- STATED GOAL
Write each line of the data below as one string in a JSON list, and leave out the blank lines.

- DATA SECTION
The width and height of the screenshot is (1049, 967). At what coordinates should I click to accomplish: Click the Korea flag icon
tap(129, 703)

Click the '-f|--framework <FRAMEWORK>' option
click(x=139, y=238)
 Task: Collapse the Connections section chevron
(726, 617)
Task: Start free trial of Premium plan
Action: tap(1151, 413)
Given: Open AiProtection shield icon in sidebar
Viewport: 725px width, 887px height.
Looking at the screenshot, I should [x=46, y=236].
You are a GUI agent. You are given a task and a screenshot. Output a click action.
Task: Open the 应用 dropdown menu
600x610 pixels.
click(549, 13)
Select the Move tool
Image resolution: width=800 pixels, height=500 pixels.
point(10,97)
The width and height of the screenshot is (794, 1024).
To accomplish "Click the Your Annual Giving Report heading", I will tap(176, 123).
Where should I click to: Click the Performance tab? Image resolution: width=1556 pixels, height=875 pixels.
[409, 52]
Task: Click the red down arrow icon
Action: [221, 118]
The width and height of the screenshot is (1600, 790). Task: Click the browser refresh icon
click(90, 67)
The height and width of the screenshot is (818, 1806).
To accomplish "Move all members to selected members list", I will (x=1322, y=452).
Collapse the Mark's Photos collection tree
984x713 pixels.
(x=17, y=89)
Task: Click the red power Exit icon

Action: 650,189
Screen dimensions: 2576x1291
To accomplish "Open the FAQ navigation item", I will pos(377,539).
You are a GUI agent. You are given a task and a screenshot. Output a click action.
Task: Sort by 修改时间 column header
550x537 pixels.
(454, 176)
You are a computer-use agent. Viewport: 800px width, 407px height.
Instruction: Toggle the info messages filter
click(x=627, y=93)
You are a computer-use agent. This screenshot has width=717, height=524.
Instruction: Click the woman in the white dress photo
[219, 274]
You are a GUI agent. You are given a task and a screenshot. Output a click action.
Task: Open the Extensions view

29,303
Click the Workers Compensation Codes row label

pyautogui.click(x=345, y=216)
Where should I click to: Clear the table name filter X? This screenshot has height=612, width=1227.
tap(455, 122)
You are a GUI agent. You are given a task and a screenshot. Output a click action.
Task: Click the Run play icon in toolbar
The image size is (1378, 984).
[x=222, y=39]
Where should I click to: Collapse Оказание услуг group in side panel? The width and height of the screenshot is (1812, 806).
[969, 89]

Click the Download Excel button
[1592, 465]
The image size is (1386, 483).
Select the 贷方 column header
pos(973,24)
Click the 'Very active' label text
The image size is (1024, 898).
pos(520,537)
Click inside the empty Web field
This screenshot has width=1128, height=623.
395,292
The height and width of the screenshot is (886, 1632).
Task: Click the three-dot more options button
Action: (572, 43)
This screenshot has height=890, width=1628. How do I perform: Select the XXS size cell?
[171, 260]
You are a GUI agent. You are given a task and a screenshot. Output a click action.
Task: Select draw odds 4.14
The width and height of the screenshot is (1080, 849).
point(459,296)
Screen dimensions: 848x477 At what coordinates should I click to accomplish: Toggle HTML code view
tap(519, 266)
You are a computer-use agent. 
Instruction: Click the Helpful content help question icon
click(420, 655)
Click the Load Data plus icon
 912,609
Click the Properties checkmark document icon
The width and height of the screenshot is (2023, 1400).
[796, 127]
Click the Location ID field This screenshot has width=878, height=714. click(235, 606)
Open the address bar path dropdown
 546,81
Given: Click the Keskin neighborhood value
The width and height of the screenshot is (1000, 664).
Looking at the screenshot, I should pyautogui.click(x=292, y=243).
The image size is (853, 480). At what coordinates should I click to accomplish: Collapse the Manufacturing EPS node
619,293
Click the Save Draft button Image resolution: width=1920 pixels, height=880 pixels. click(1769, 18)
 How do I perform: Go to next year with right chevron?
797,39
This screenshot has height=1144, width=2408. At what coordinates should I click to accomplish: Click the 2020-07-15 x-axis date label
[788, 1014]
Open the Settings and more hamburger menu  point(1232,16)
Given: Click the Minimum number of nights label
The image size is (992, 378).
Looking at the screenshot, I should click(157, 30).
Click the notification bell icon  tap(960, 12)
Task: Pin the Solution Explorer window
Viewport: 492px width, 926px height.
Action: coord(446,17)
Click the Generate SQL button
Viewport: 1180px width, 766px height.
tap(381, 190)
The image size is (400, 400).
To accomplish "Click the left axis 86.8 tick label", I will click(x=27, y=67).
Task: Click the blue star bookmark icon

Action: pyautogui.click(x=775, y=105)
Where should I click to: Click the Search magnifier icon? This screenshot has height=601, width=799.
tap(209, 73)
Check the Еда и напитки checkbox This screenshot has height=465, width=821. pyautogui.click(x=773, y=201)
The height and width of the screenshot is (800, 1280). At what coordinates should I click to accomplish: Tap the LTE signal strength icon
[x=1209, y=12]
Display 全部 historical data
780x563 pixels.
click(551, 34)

- OUTPUT OF THE TASK
[
  "The width and height of the screenshot is (1049, 967). At what coordinates should I click to accomplish: Click the Korea flag icon",
  "tap(129, 703)",
  "Click the '-f|--framework <FRAMEWORK>' option",
  "click(x=139, y=238)",
  " Task: Collapse the Connections section chevron",
  "(726, 617)",
  "Task: Start free trial of Premium plan",
  "Action: tap(1151, 413)",
  "Given: Open AiProtection shield icon in sidebar",
  "Viewport: 725px width, 887px height.",
  "Looking at the screenshot, I should [x=46, y=236].",
  "You are a GUI agent. You are given a task and a screenshot. Output a click action.",
  "Task: Open the 应用 dropdown menu",
  "600x610 pixels.",
  "click(549, 13)",
  "Select the Move tool",
  "Image resolution: width=800 pixels, height=500 pixels.",
  "point(10,97)",
  "The width and height of the screenshot is (794, 1024).",
  "To accomplish \"Click the Your Annual Giving Report heading\", I will tap(176, 123).",
  "Where should I click to: Click the Performance tab? Image resolution: width=1556 pixels, height=875 pixels.",
  "[409, 52]",
  "Task: Click the red down arrow icon",
  "Action: [221, 118]",
  "The width and height of the screenshot is (1600, 790). Task: Click the browser refresh icon",
  "click(90, 67)",
  "The height and width of the screenshot is (818, 1806).",
  "To accomplish \"Move all members to selected members list\", I will (x=1322, y=452).",
  "Collapse the Mark's Photos collection tree",
  "984x713 pixels.",
  "(x=17, y=89)",
  "Task: Click the red power Exit icon",
  "Action: 650,189",
  "Screen dimensions: 2576x1291",
  "To accomplish \"Open the FAQ navigation item\", I will pos(377,539).",
  "You are a GUI agent. You are given a task and a screenshot. Output a click action.",
  "Task: Sort by 修改时间 column header",
  "550x537 pixels.",
  "(454, 176)",
  "You are a computer-use agent. Viewport: 800px width, 407px height.",
  "Instruction: Toggle the info messages filter",
  "click(x=627, y=93)",
  "You are a computer-use agent. This screenshot has width=717, height=524.",
  "Instruction: Click the woman in the white dress photo",
  "[219, 274]",
  "You are a GUI agent. You are given a task and a screenshot. Output a click action.",
  "Task: Open the Extensions view",
  "29,303",
  "Click the Workers Compensation Codes row label",
  "pyautogui.click(x=345, y=216)",
  "Where should I click to: Clear the table name filter X? This screenshot has height=612, width=1227.",
  "tap(455, 122)",
  "You are a GUI agent. You are given a task and a screenshot. Output a click action.",
  "Task: Click the Run play icon in toolbar",
  "The image size is (1378, 984).",
  "[x=222, y=39]",
  "Where should I click to: Collapse Оказание услуг group in side panel? The width and height of the screenshot is (1812, 806).",
  "[969, 89]",
  "Click the Download Excel button",
  "[1592, 465]",
  "The image size is (1386, 483).",
  "Select the 贷方 column header",
  "pos(973,24)",
  "Click the 'Very active' label text",
  "The image size is (1024, 898).",
  "pos(520,537)",
  "Click inside the empty Web field",
  "This screenshot has width=1128, height=623.",
  "395,292",
  "The height and width of the screenshot is (886, 1632).",
  "Task: Click the three-dot more options button",
  "Action: (572, 43)",
  "This screenshot has height=890, width=1628. How do I perform: Select the XXS size cell?",
  "[171, 260]",
  "You are a GUI agent. You are given a task and a screenshot. Output a click action.",
  "Task: Select draw odds 4.14",
  "The width and height of the screenshot is (1080, 849).",
  "point(459,296)",
  "Screen dimensions: 848x477 At what coordinates should I click to accomplish: Toggle HTML code view",
  "tap(519, 266)",
  "You are a computer-use agent. ",
  "Instruction: Click the Helpful content help question icon",
  "click(420, 655)",
  "Click the Load Data plus icon",
  " 912,609",
  "Click the Properties checkmark document icon",
  "The width and height of the screenshot is (2023, 1400).",
  "[796, 127]",
  "Click the Location ID field This screenshot has width=878, height=714. click(235, 606)",
  "Open the address bar path dropdown",
  " 546,81",
  "Given: Click the Keskin neighborhood value",
  "The width and height of the screenshot is (1000, 664).",
  "Looking at the screenshot, I should pyautogui.click(x=292, y=243).",
  "The image size is (853, 480). At what coordinates should I click to accomplish: Collapse the Manufacturing EPS node",
  "619,293",
  "Click the Save Draft button Image resolution: width=1920 pixels, height=880 pixels. click(1769, 18)",
  " How do I perform: Go to next year with right chevron?",
  "797,39",
  "This screenshot has height=1144, width=2408. At what coordinates should I click to accomplish: Click the 2020-07-15 x-axis date label",
  "[788, 1014]",
  "Open the Settings and more hamburger menu  point(1232,16)",
  "Given: Click the Minimum number of nights label",
  "The image size is (992, 378).",
  "Looking at the screenshot, I should click(157, 30).",
  "Click the notification bell icon  tap(960, 12)",
  "Task: Pin the Solution Explorer window",
  "Viewport: 492px width, 926px height.",
  "Action: coord(446,17)",
  "Click the Generate SQL button",
  "Viewport: 1180px width, 766px height.",
  "tap(381, 190)",
  "The image size is (400, 400).",
  "To accomplish \"Click the left axis 86.8 tick label\", I will click(x=27, y=67).",
  "Task: Click the blue star bookmark icon",
  "Action: pyautogui.click(x=775, y=105)",
  "Where should I click to: Click the Search magnifier icon? This screenshot has height=601, width=799.",
  "tap(209, 73)",
  "Check the Еда и напитки checkbox This screenshot has height=465, width=821. pyautogui.click(x=773, y=201)",
  "The height and width of the screenshot is (800, 1280). At what coordinates should I click to accomplish: Tap the LTE signal strength icon",
  "[x=1209, y=12]",
  "Display 全部 historical data",
  "780x563 pixels.",
  "click(551, 34)"
]